• **Task directions**
Reproduce every one of the lines below word for word, leaving out the pictures.

• **Data supplied**
● ● ● ● ●
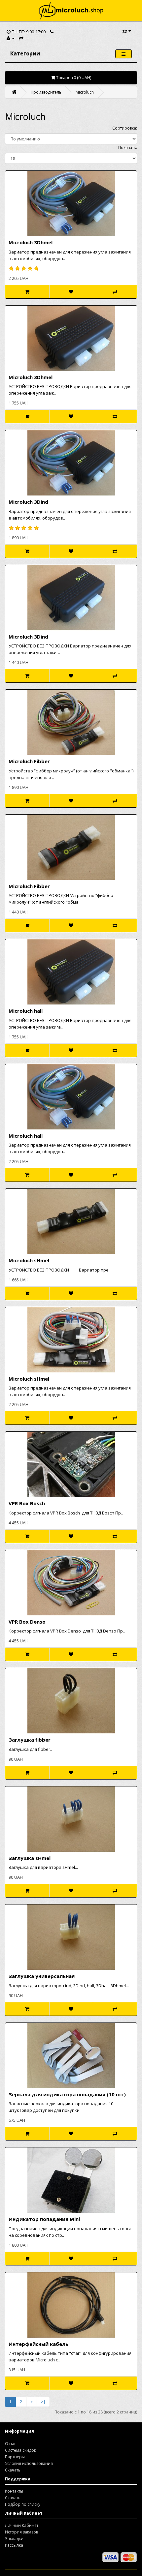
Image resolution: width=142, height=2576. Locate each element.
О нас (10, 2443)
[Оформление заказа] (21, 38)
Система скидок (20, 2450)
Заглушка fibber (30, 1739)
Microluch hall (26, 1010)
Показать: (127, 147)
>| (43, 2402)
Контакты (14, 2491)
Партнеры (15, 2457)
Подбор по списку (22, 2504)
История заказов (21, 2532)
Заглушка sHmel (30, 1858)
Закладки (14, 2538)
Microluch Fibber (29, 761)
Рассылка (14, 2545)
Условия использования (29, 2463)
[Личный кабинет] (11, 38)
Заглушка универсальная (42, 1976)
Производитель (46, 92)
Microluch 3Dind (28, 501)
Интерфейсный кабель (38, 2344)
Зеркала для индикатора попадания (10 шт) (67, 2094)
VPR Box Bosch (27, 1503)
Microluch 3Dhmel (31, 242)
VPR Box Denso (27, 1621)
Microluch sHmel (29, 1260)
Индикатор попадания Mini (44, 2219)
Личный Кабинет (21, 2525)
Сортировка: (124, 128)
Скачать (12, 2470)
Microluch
● ● ● ● ●
• **Response for this exercise**
Image resolution: width=142, height=2576. Locate each element.
О нас (10, 2443)
[Оформление заказа] (21, 38)
Система скидок (20, 2450)
Заглушка fibber (30, 1739)
Microluch hall (26, 1010)
Показать: (127, 147)
>| (43, 2402)
Контакты (14, 2491)
Партнеры (15, 2457)
Подбор по списку (22, 2504)
История заказов (21, 2532)
Заглушка sHmel (30, 1858)
Закладки (14, 2538)
Microluch Fibber (29, 761)
Рассылка (14, 2545)
Условия использования (29, 2463)
[Личный кабинет] (11, 38)
Заглушка универсальная (42, 1976)
Производитель (46, 92)
Microluch 3Dind (28, 501)
Интерфейсный кабель (38, 2344)
Зеркала для индикатора попадания (10 шт) (67, 2094)
VPR Box Bosch (27, 1503)
Microluch 3Dhmel (31, 242)
VPR Box Denso (27, 1621)
Microluch sHmel (29, 1260)
Индикатор попадания Mini (44, 2219)
Личный Кабинет (21, 2525)
Сортировка: (124, 128)
Скачать (12, 2470)
Microluch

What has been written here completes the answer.